Problem to solve:
Reproduce the lines of the listing from the one containing "The width and height of the screenshot is (1568, 781)." through the end of the listing, both included, exactly as they appear.

Data for the task:
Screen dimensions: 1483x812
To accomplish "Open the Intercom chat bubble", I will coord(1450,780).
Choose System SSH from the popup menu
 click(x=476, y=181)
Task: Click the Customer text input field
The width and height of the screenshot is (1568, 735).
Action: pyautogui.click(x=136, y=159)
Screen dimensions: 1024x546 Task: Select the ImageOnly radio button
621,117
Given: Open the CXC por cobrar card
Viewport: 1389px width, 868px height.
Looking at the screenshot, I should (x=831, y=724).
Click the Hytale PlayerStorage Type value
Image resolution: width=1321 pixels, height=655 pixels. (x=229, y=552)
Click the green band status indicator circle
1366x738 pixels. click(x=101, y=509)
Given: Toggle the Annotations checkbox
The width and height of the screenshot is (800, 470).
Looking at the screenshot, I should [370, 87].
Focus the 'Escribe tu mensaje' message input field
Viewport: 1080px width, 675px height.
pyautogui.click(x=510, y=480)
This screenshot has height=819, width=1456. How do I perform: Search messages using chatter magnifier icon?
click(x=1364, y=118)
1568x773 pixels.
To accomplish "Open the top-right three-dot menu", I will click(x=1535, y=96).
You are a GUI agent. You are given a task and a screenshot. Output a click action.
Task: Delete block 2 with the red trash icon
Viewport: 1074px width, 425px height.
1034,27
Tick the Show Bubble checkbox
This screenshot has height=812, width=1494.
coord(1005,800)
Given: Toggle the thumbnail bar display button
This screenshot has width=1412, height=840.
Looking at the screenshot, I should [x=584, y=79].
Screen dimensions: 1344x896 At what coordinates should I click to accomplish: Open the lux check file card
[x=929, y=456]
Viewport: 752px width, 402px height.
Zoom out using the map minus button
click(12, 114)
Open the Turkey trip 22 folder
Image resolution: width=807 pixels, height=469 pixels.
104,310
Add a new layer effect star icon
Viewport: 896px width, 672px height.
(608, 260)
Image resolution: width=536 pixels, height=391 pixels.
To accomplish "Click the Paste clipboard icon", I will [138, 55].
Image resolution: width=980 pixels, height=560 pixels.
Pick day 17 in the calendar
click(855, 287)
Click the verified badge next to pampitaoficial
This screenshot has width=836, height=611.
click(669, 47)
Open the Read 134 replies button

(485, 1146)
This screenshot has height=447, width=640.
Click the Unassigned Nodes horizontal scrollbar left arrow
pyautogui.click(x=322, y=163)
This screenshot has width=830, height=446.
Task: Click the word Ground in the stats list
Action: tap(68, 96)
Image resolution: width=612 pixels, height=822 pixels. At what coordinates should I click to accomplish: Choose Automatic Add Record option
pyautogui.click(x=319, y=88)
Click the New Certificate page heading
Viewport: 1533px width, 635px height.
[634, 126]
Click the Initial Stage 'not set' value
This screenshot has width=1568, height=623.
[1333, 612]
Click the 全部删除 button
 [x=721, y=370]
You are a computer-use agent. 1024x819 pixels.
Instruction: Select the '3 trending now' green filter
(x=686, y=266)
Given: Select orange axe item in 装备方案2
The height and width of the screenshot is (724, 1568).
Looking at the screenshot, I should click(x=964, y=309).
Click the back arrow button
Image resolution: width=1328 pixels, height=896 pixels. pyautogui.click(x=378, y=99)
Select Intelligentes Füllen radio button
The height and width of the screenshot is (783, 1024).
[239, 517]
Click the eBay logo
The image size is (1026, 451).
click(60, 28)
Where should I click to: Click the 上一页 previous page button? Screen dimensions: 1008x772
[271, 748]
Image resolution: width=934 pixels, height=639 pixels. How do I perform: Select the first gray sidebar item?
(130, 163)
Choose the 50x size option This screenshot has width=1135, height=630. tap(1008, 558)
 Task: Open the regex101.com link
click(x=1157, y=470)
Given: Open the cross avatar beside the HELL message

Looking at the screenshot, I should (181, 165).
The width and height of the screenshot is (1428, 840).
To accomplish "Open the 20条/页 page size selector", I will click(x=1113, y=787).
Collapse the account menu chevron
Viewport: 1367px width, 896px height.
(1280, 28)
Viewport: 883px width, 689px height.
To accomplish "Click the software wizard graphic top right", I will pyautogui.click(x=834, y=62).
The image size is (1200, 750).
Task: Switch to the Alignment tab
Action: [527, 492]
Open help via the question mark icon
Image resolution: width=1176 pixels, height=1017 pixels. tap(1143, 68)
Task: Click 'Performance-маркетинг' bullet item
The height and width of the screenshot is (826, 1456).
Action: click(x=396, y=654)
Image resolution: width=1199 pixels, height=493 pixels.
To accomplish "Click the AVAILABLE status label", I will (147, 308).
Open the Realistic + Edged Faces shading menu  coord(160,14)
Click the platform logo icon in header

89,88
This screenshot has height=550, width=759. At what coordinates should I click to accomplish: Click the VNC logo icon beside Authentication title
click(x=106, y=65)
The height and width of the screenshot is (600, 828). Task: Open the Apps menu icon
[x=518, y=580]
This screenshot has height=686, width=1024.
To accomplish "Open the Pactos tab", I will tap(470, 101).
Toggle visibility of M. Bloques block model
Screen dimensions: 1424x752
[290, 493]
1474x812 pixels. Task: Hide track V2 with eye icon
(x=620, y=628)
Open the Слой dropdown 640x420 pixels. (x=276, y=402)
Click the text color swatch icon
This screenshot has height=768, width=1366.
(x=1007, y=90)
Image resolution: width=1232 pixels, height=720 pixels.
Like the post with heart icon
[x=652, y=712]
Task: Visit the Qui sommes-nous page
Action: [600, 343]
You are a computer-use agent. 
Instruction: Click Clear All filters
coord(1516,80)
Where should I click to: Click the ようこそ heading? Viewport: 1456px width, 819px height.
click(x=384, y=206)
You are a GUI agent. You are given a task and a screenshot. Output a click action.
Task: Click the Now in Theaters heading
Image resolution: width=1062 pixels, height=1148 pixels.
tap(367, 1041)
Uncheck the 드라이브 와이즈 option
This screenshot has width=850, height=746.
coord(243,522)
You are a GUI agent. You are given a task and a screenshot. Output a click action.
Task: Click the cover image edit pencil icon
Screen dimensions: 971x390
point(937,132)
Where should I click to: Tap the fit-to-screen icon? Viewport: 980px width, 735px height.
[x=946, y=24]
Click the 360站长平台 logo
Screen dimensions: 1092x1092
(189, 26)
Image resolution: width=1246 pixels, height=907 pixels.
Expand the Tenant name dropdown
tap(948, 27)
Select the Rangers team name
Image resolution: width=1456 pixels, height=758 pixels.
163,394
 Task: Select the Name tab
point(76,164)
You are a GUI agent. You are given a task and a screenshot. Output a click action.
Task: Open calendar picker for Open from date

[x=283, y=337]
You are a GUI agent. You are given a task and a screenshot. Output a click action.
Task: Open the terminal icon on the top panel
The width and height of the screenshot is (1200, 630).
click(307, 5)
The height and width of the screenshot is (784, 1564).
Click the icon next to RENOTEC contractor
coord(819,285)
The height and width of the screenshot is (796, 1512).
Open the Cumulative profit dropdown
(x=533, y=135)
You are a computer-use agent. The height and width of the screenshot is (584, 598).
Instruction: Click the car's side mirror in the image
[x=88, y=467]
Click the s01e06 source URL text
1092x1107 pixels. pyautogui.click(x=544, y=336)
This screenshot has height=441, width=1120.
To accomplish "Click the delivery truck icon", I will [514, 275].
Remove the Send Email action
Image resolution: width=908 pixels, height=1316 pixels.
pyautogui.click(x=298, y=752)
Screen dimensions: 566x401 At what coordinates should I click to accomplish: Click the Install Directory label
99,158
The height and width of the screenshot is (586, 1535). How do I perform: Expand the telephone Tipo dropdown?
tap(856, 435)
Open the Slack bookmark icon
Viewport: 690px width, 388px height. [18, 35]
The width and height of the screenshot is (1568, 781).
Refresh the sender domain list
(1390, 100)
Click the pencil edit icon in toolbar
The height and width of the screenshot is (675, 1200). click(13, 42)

Answer below:
The width and height of the screenshot is (1568, 781).
Refresh the sender domain list
(1390, 100)
Click the pencil edit icon in toolbar
The height and width of the screenshot is (675, 1200). click(13, 42)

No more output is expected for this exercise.